Palladino e l'Atalanta verso il divorzio? Spunta prepotentemente l'ombra del Napoli
L'idillio tra Raffaele Palladino e l'Atalanta potrebbe clamorosamente essere già giunto ai titoli di coda. Arrivato a Zingonia nel cuore dell'autunno per risollevare una squadra smarrita, il quarantaduenne tecnico campano rischia seriamente di non sedersi sulla panchina bergamasca ai blocchi di partenza della prossima stagione sportiva. Un'indiscrezione che agita le acque e promette di infiammare l'imminente valzer degli allenatori.

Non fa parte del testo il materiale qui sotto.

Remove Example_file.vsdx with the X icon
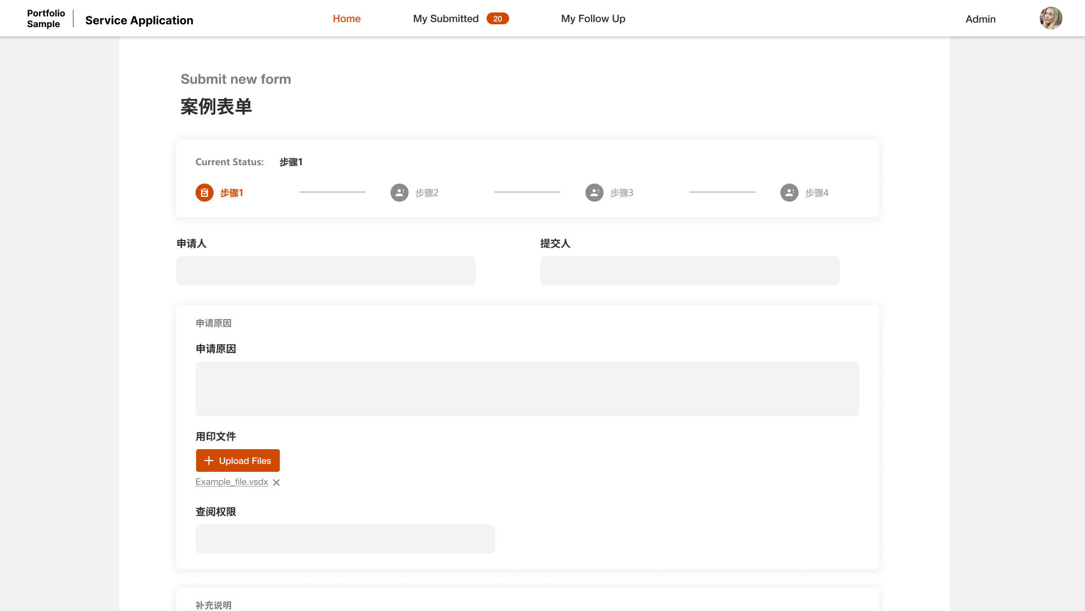 pyautogui.click(x=276, y=483)
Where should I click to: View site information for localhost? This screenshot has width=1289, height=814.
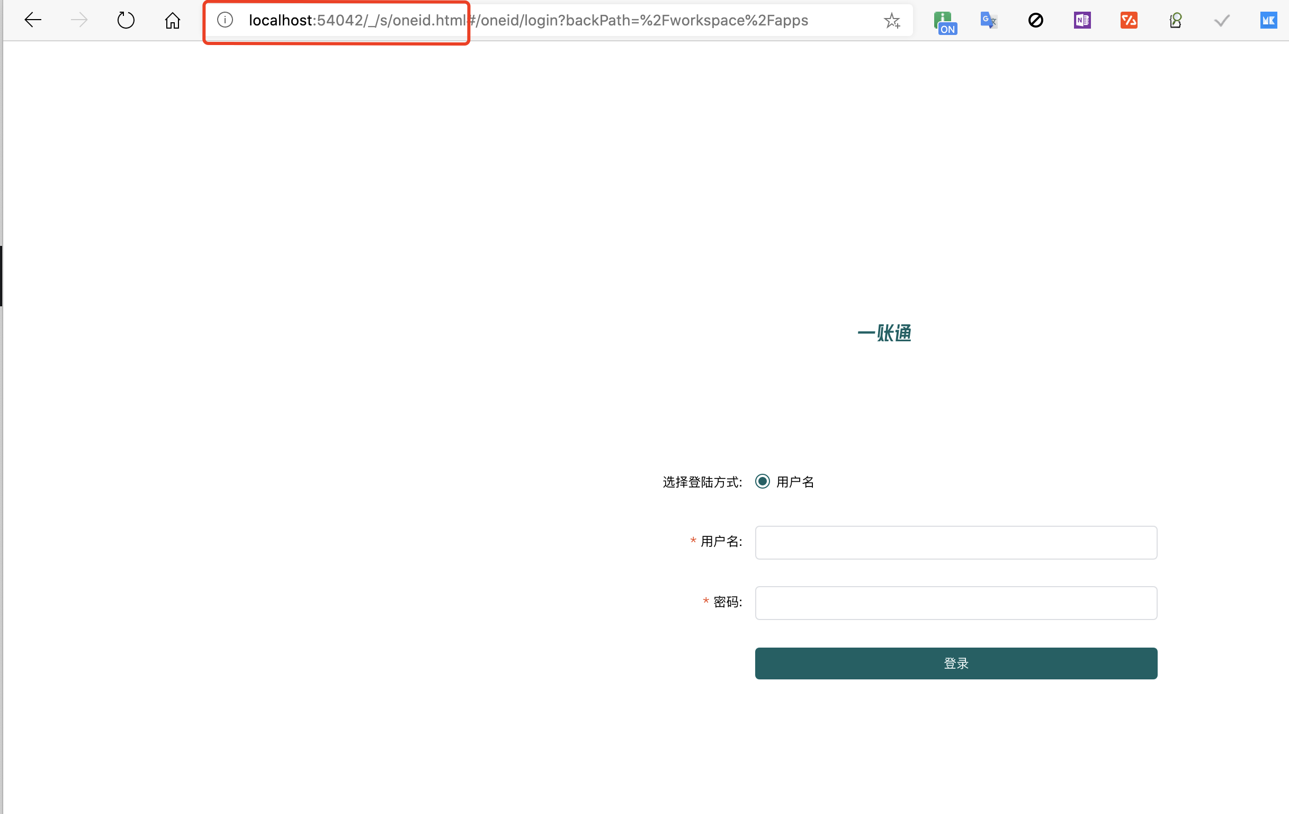pos(225,20)
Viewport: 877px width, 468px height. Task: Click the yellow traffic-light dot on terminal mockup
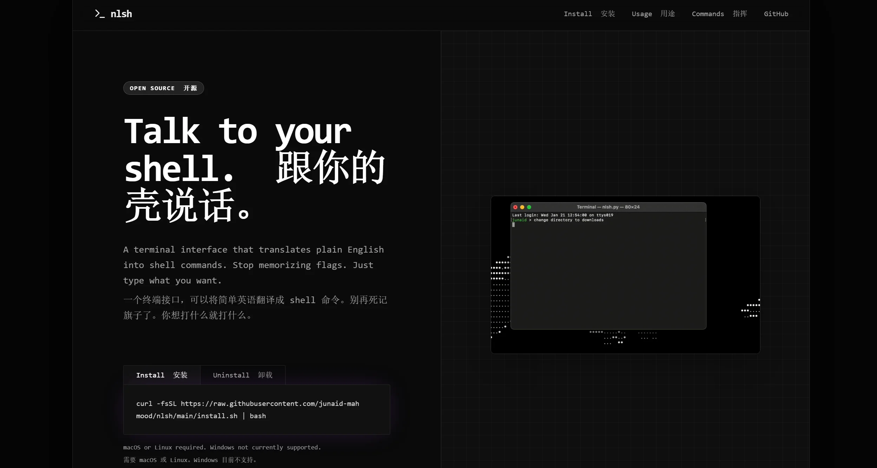522,207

L'INNESTO IN CORSA E UN FUTURO IN BILICO - Subentrato lo scorso novembre per raccogliere la complicata eredità lasciata da Ivan Juric, l'ex guida della Fiorentina ha cercato di infondere nuove certezze al gruppo, traghettandolo attraverso le inevitabili burrasche di un'annata transitoria. Nonostante l'impegno profuso sul prato della New Balance Arena, le divergenze programmatiche e le tentazioni esterne sembrano allontanare a grandi passi la tanto auspicata riconferma. Un addio prematuro che, qualora dovesse concretizzarsi, costringerebbe i vertici societari orobici a pianificare l'ennesima rivoluzione tecnica nel breve volgere di dodici mesi.
LE SIRENE PARTENOPEE E IL PIANO AZZURRO - A rendere ancora più rovente e instabile la posizione del mister sono i forti e insistenti richiami provenienti dal Golfo. – come riferisce Sport Mediaset – il profilo tattico e carismatico dell'allenatore è letteralmente balzato in cima alla lista dei desideri di Aurelio De Laurentiis. Il patron del Napoli, da sempre estimatore del calcio propositivo e moderno proposto da Palladino, sarebbe pronto a tentare l'affondo decisivo per affidargli le chiavi della ricostruzione azzurra, approfittando proprio dell'incertezza contrattuale che regna sovrana in terra lombarda.
Le prossime e decisive settimane delineeranno i contorni esatti di un intrigo di mercato inaspettato. Il condottiero nerazzurro è chiamato a un bivio fondamentale per la sua carriera: trovare la quadra per aprire un vero ciclo a Bergamo o cedere al richiamo irresistibile del Vesuvio.